South Africa has tied TB treatment and prevention with anti-HIV/AIDS campaigns and brought new equipment and medicine to clinics and hospitals.
“Mine-associated TB is the tip of the spear. Addressing this issue could transform the continental response to TB,” Joel Spicer, a senior strategist at the Stop TB Partnership, told reporters at a seminar in Johannesburg last month.
The group includes U.N. agencies, nongovernmental organizations, medical experts and the private sector.
The Aurum Institute and London School of Hygiene and Tropical Medicine are also testing in South Africa vaccine-type medicines known as Isoniazid Preventive Therapy (IPT) on miners to prevent infection.
Initial results have shown that providing IPT to miners and their families can reduce the risk of infection by about 60 percent. The Stop TB Partnership estimates IPT costs about $20 a year per person.
South Africa, a major gold and platinum producer, has called on mining firms to screen workers for both TB and HIV in the next 12 months.
It will also set up more clinics near mines, bolster existing facilities and get more screening kits to mining areas as quickly as possible, the health ministry said recently.
Complicating the situation is a high incidence of HIV/AIDS among workers in the sector. Because the human immunodeficiency virus that causes AIDS weakens the immune system, people with it are much more likely to be infected with TB.
HIV infections among miners spread quickly through brothels. The South African government of former President Thabo Mbeki made the situation worse by denying for years there was a link between HIV and AIDS, while prescribing meaningless treatments such as beet root instead of internationally proven medicines.
Tuberculosis spreads through the air. If it is not effectively treated, each person with active TB can infect on average 10 to 15 people a year.
Death rates among HIV patients are high, particularly in poorer countries. Over two million people will contract a form of TB resistant to standard drugs by 2015, the World Health Organization said last month.
East and Southern Africa are the areas most heavily affected by the HIV epidemic.
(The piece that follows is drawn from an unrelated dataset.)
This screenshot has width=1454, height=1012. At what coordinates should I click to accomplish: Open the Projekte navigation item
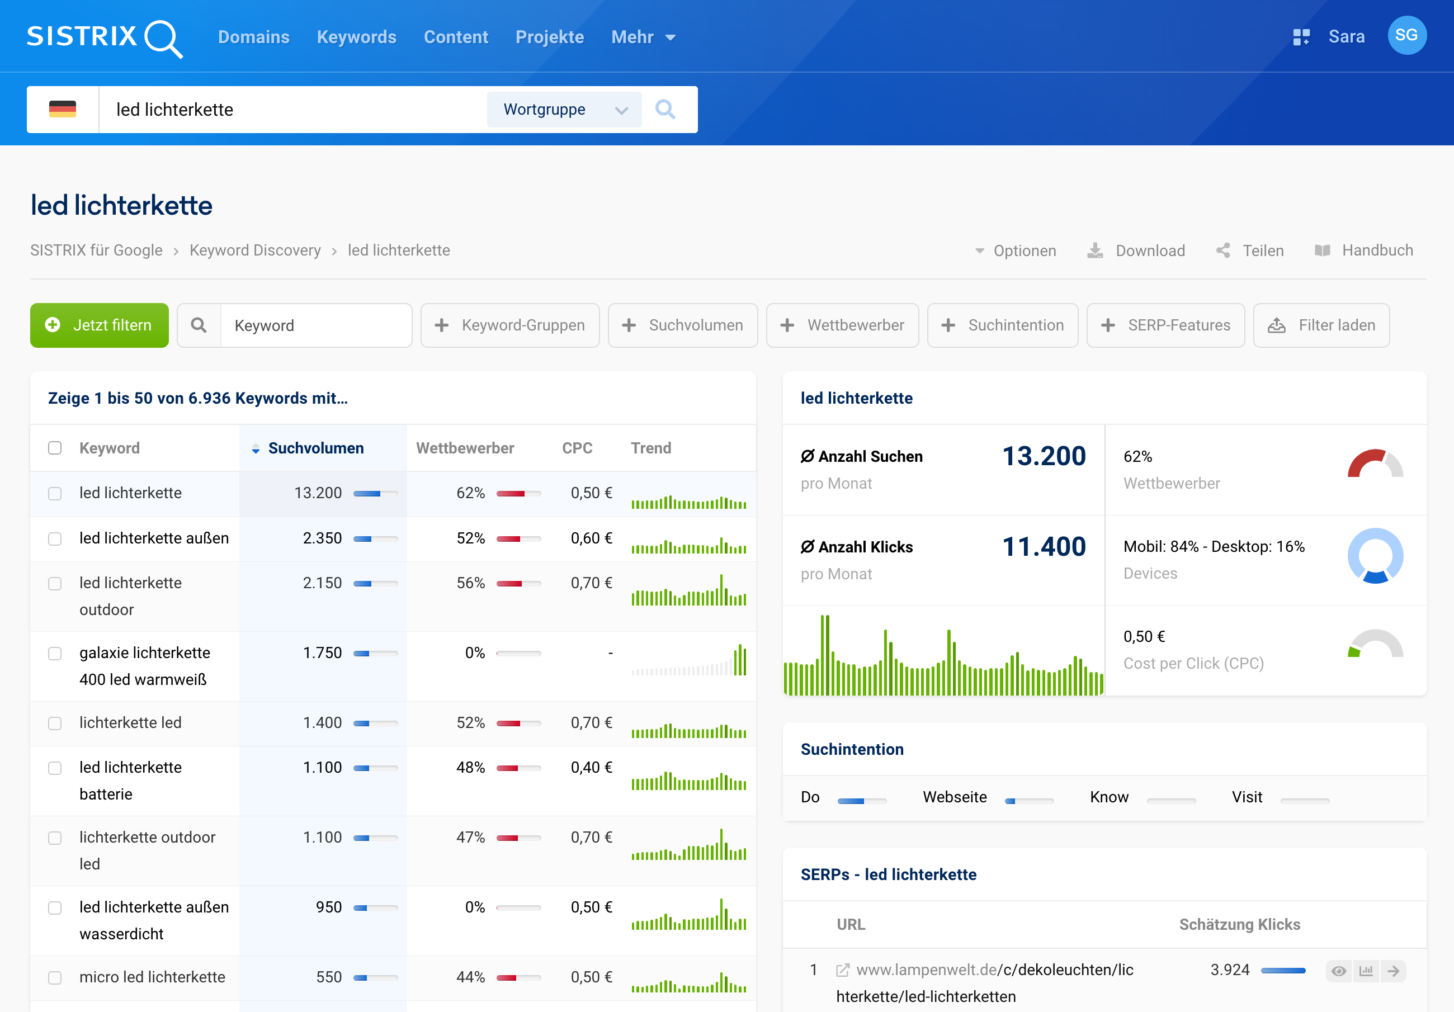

Out of the total number of people worldwide in 2009 living with HIV, 34 percent were in 10 countries of Southern Africa, according to the U.N. Program on HIV/AIDS.
The number of HIV-positive people globally screened for TB rose from nearly 200,000 in 2005 to more than 2.3 million in 2010, the World Health Organization has said.
“Our intention is to encourage all miners to be screened and tested for TB more frequently,” David Mametja, chief director of the South African health ministry’s TB Control and Management department, told Reuters.